The Crewe to Euston railway line kept us company for most of the way and we passed under the M6 and the M69 as the canal wound its way north-westerwards towards Bedworth.
We passed a number of elegant iron bridges that occur periodically and which mark the course of the old Oxford Canal prior to its 1820’s shortening when its length was reduced by about a third between Braunston and Coventry to help it remain competitive with the rest of the canal network.
We passed through the stop lock at Hawkesbury Junction which lowered us about a foot from the waters of the Oxford Canal into the those of the Coventry Canal. We’d intended stopping here but the moorings were all taken and so we turned right at the junction and skirted round Bedworth and Nuneaton.
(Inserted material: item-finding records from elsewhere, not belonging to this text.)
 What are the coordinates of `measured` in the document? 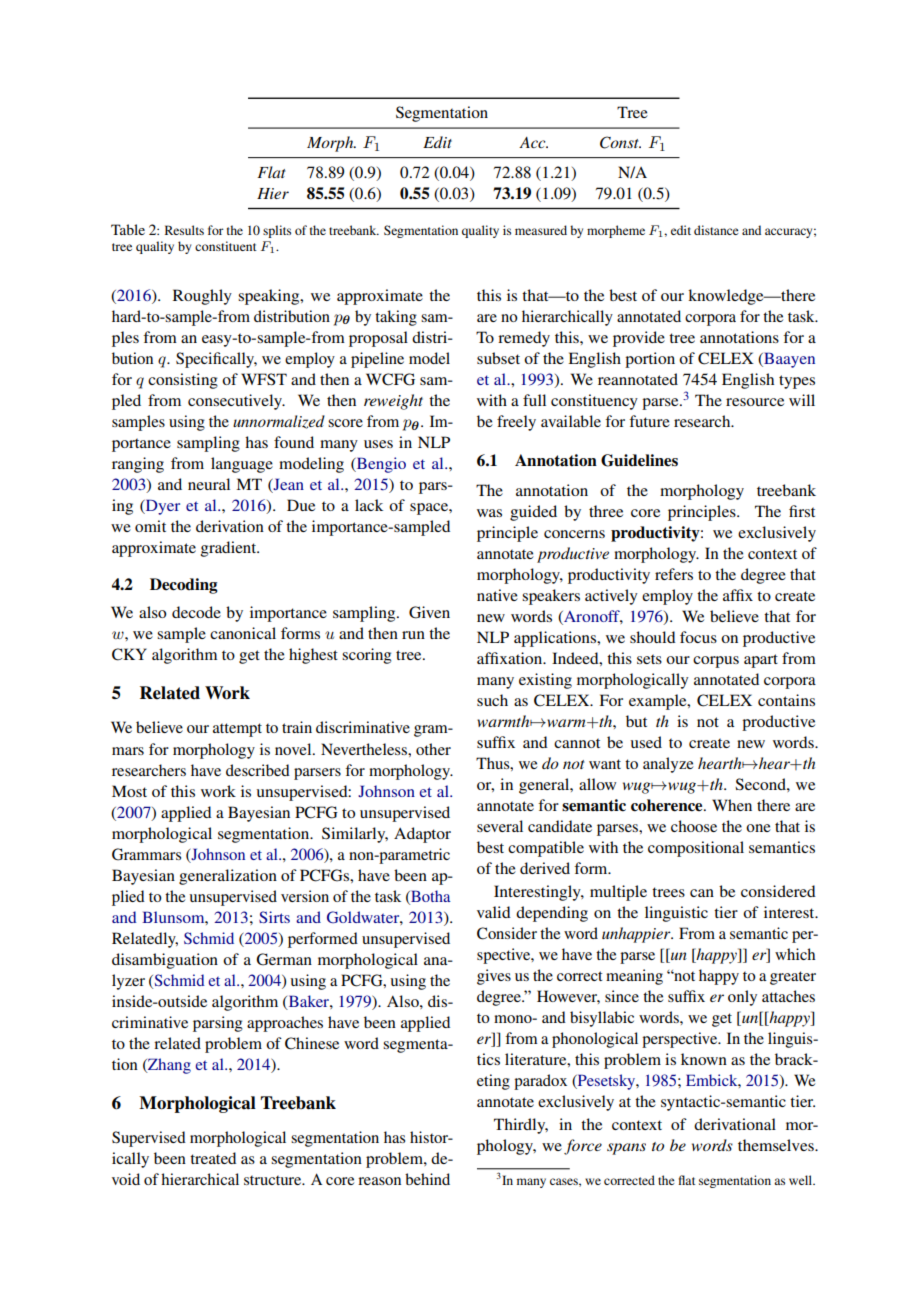 It's located at (541, 230).
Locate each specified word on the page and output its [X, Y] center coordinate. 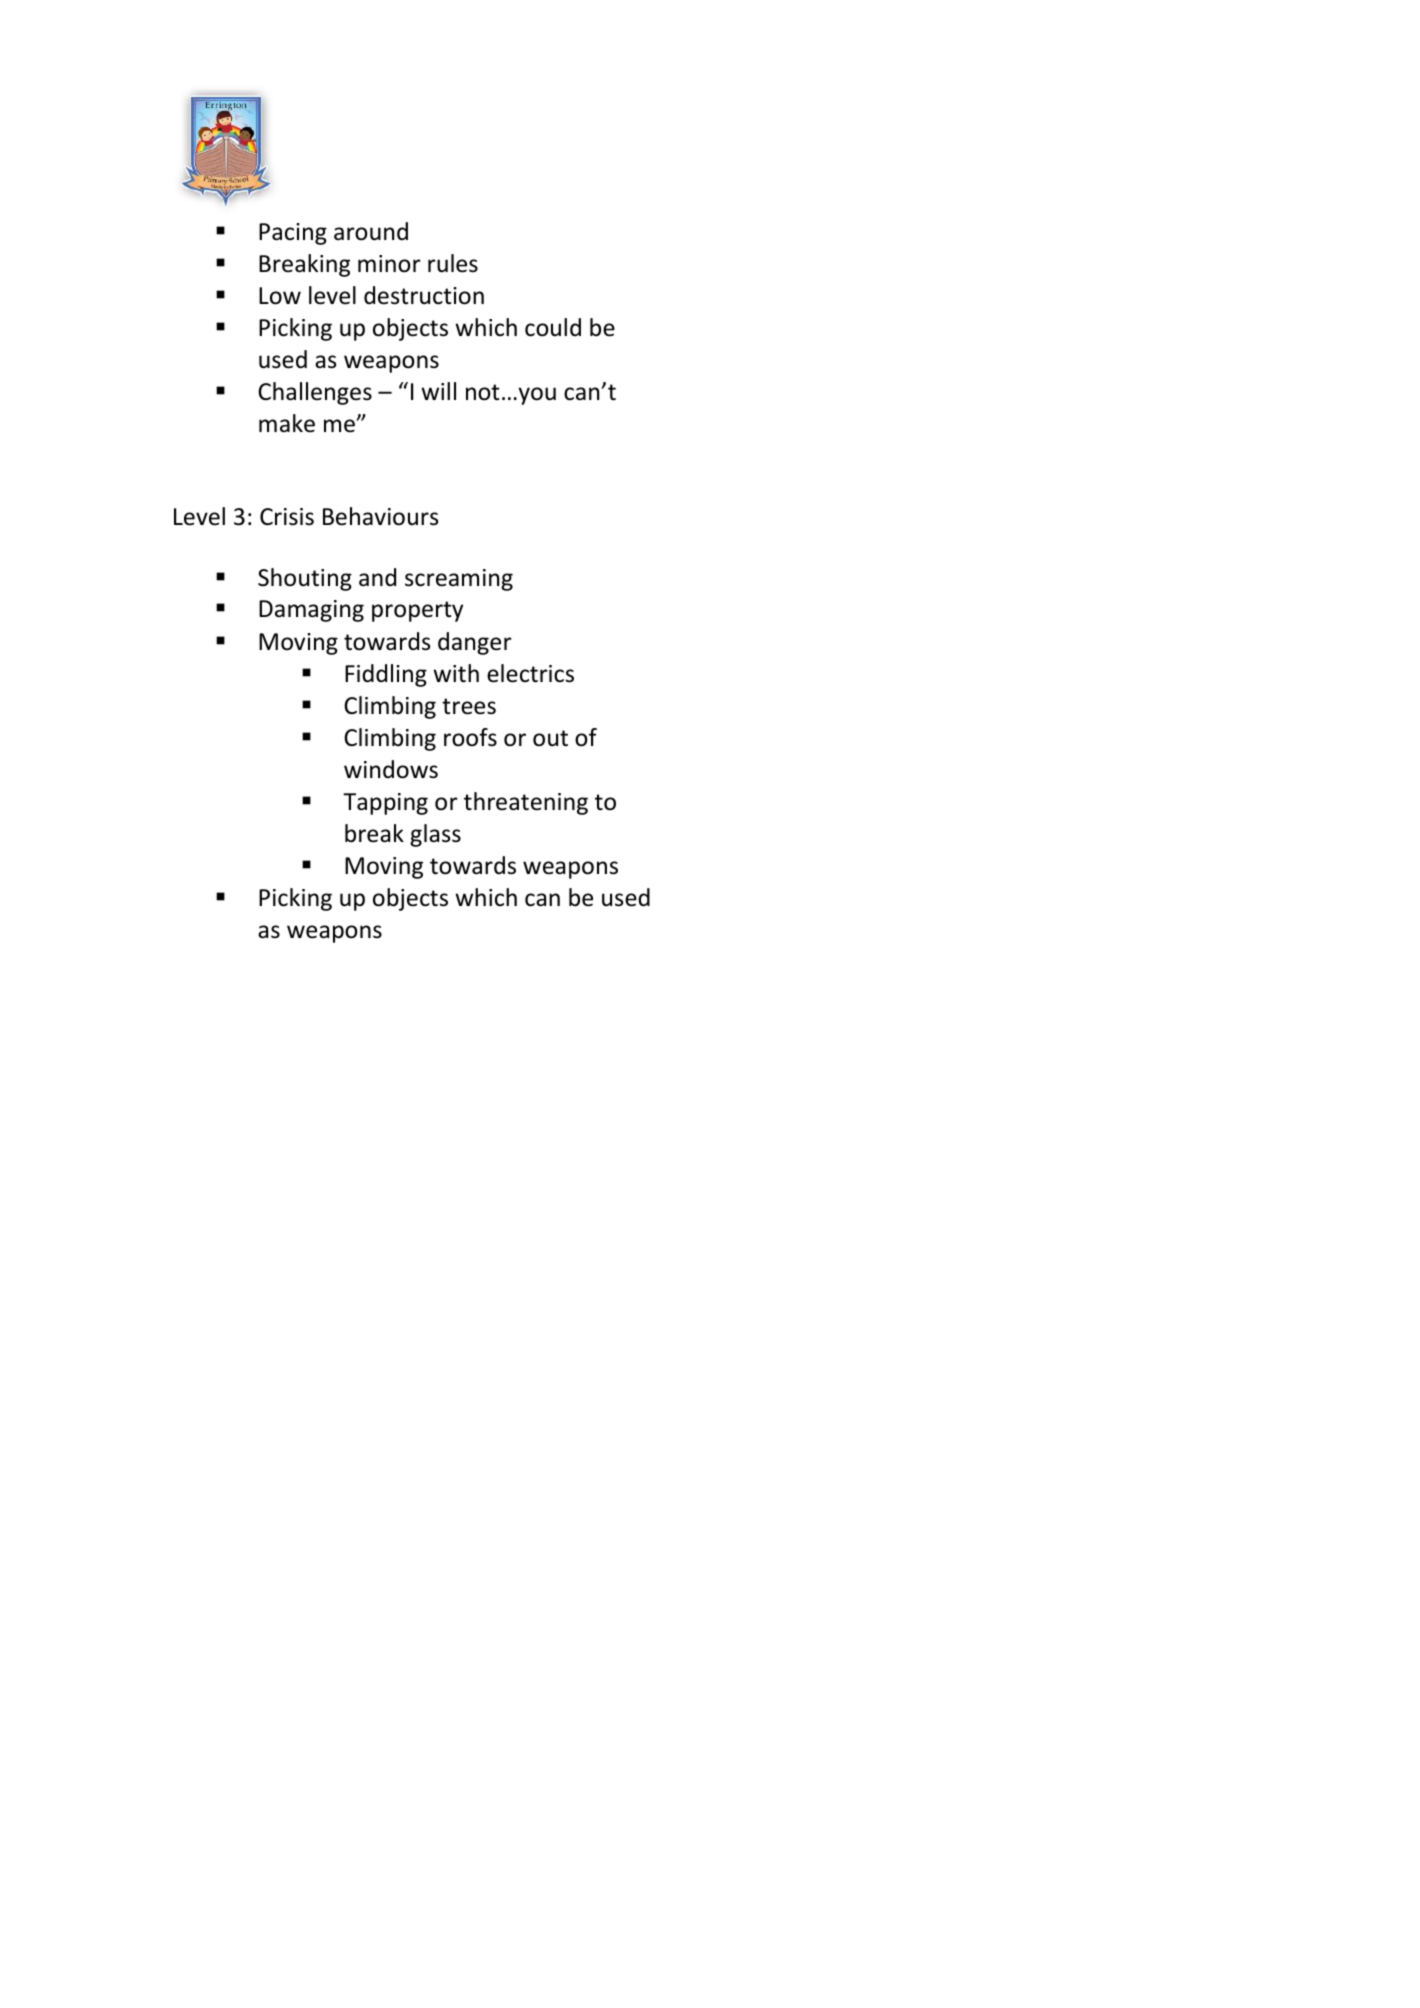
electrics [530, 673]
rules [453, 263]
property [417, 611]
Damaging [311, 611]
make [287, 423]
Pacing [293, 234]
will [438, 391]
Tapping [385, 804]
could [553, 327]
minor [389, 264]
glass [435, 835]
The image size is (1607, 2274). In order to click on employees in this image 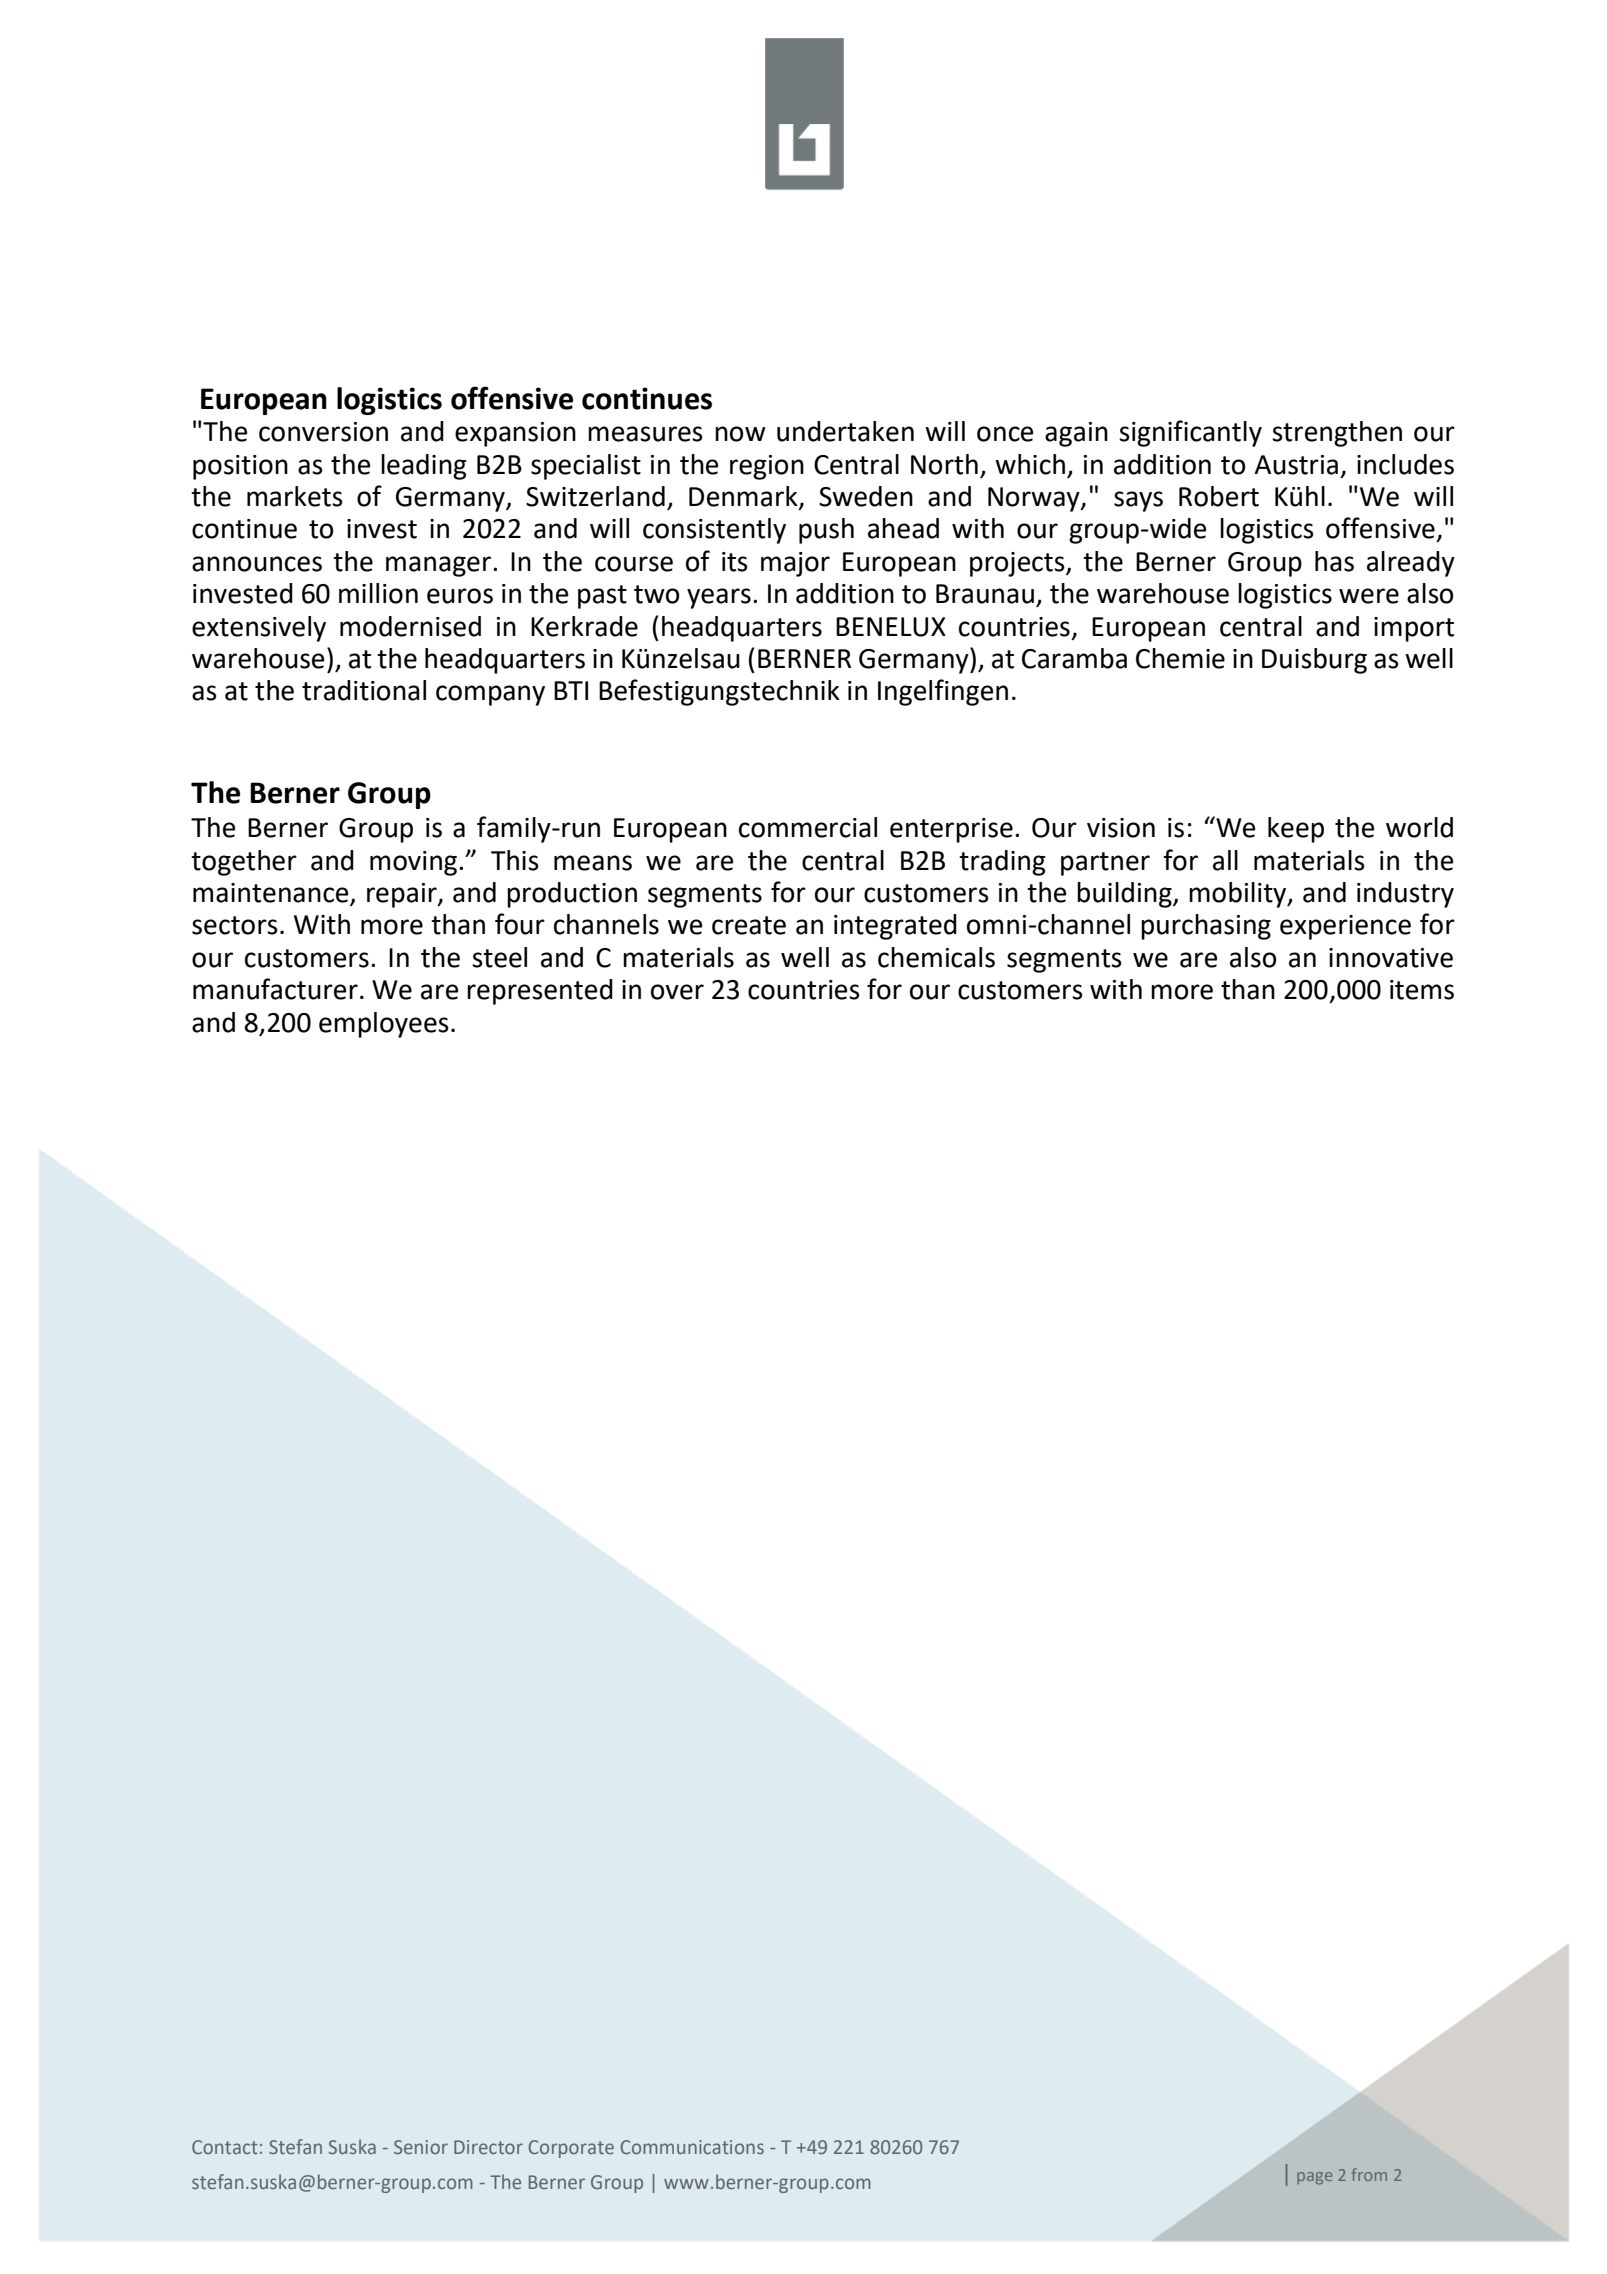, I will do `click(384, 1025)`.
The site of the Warwickshire Canal Carrying Company commands that you slow down to the admire the fun that someone has had in creating a kind of canalside wonderland from someone else’s rubbish.
Once out of Nuneaton we caught a glimpse of Mount Judd, the largest mountain of waste built with spoil from the Old Judkin’s Quarry.
We passed the CRT’s Harthill yard – a wharf of attractive mellow canal architecture with a splendid clock tower and old dock.
We then passed Boudica’s final battlefield at Mancetter before arriving into Atherstone at about 5.30pm, having travelled a total of 21.5 miles today.
This evening we lit the stove to keep us warm and to help today’s washing load.